Nanao Castle (七尾城, Nanao jō) was a Muromachi period yamajiro-stype Japanese castle located in what is now the city of Masuda, Shimane Prefecture, in the San'in region of western Japan. Its ruins been protected by the central government as a National Historic Site since 2004 together with the Miyake Odoi fortified residence as the "Masuda clan fortification ruins".

==Overview==
Nanao Castle is located on the top of Mount Shiroyama, a 120-meter hill overlooking the Hamada Plain at the estuary of the Takatsu and Masuda Rivers in western Shimane prefecture. It is the largest of the four coastal plains in former Iwami Province. The castle is located on a strategic point controlling the junction of the ancient San'indō highway and the Kitaura Kaigō (leading towards Hagi) and Masuda port on the Sea of Japan.

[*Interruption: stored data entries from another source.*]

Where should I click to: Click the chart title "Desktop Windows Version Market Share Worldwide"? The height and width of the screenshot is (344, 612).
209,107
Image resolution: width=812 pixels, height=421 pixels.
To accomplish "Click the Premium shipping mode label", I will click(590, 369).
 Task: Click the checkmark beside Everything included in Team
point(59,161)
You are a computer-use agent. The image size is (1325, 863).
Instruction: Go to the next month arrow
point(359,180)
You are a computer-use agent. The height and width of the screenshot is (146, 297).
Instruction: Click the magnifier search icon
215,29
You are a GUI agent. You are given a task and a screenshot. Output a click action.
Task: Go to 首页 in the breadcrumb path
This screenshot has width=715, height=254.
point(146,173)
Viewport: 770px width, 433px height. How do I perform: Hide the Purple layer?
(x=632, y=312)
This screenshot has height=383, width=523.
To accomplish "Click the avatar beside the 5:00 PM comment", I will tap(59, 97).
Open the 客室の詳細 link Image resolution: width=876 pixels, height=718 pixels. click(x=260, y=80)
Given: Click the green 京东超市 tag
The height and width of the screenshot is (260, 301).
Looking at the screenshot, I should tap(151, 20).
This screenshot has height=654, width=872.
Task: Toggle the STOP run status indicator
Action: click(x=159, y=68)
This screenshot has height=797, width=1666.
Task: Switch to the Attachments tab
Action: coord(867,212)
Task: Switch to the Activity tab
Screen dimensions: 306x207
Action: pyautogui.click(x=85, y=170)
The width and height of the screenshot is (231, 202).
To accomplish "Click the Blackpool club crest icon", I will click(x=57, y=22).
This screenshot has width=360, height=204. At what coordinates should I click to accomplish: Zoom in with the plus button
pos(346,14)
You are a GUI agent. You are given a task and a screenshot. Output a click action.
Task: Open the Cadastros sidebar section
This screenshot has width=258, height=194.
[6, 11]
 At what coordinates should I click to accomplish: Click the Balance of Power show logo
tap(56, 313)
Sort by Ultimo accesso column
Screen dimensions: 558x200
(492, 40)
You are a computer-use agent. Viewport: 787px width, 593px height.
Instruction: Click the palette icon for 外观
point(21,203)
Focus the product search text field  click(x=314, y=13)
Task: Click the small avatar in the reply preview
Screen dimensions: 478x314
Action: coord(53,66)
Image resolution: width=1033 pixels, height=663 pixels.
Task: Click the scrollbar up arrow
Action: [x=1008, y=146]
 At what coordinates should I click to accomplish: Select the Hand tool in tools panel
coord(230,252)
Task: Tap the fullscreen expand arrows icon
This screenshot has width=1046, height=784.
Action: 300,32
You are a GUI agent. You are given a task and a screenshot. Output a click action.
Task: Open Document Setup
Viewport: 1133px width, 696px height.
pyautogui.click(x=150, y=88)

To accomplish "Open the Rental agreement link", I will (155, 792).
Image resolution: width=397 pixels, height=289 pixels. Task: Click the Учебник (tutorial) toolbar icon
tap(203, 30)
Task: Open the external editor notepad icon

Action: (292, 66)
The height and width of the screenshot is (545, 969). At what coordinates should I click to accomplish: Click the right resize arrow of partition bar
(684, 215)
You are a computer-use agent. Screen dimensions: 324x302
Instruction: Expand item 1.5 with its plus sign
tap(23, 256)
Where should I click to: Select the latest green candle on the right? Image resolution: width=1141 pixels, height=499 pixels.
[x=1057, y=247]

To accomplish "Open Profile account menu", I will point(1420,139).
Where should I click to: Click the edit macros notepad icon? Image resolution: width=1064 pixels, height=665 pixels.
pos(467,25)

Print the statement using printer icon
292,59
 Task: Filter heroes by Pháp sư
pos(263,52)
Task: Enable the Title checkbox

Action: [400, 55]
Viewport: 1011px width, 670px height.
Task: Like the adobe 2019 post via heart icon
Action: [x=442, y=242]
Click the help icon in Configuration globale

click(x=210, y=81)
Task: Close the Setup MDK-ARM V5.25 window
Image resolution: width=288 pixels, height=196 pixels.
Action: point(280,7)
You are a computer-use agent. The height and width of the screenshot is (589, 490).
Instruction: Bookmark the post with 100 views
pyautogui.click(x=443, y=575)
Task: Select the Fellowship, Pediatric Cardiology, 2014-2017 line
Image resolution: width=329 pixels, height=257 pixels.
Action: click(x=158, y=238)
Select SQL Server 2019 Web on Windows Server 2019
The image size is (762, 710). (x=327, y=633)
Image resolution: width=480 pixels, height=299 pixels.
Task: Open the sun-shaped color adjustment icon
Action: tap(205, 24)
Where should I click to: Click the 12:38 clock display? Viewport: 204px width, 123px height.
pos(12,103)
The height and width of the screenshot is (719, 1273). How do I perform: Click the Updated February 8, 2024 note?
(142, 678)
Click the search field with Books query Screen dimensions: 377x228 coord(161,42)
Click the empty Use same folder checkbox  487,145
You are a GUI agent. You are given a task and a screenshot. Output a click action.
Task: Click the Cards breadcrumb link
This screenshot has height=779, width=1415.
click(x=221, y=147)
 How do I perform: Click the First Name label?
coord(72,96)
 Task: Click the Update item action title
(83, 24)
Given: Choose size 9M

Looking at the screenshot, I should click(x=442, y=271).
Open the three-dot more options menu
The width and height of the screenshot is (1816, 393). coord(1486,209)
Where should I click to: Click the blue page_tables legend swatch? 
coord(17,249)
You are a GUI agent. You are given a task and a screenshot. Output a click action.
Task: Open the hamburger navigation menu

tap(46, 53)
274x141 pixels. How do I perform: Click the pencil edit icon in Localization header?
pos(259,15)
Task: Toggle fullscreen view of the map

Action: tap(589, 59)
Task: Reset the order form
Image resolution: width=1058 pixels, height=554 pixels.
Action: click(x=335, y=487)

At the start of the Kamakura period, the nominal shugo of Iwami Province was the Mikimoto clan, a cadet branch of the Fujiwara clan, whose stronghold was at Hamada. The Mikimoto supported Minamoto no Yoritomo and were awarded with the western half of Iwami. Transferred their seat to the Masuda area, they constructed the Miyake Odoi fortified residence as their new stronghold and changed their name to "Masuda". In the early Muromachi period, the Ōuchi clan of Suō Province greatly increased in power, seizing Nagato Province and later expanding to control much of the Chugoku region and portions of northern Kyushu. The Masuda allied with the Ōuchi, assisting in many of their battles and in trade with the Asian continent. Nearer to home, the Masuda were in constant conflict with the Yoshimi clan of neighboring Tsuwano. However, by the start of the 16th century, the aggressive Amago clan from Izumo Province posed an increasing threat. After the defeat of combined Ōuchi and Masuda forces at Gassantoda Castle, the Masuda came to be increasingly dissatisfied with the ineffectual rule of Ōuchi Yoshitaka, and in 1551 sided with Sue Harukata's coup against the Ōuchi. The Masuda clan already had a close relationship to Sue clan through marriages. However, the situation was complicated when Mōri Motonari broke with the Sue and defeated them at the Battle of Itsukushima. The Mōri clan was allied with the Masuda clan's arch-enemies, the Yoshimi clan. The efforts of Masuda Fujikane (1529-1597) to seek peace failed, and he abandoned the Miyake Odoi residence for the more easily defendable Nanao Castle, 870 meters across the Masuda River.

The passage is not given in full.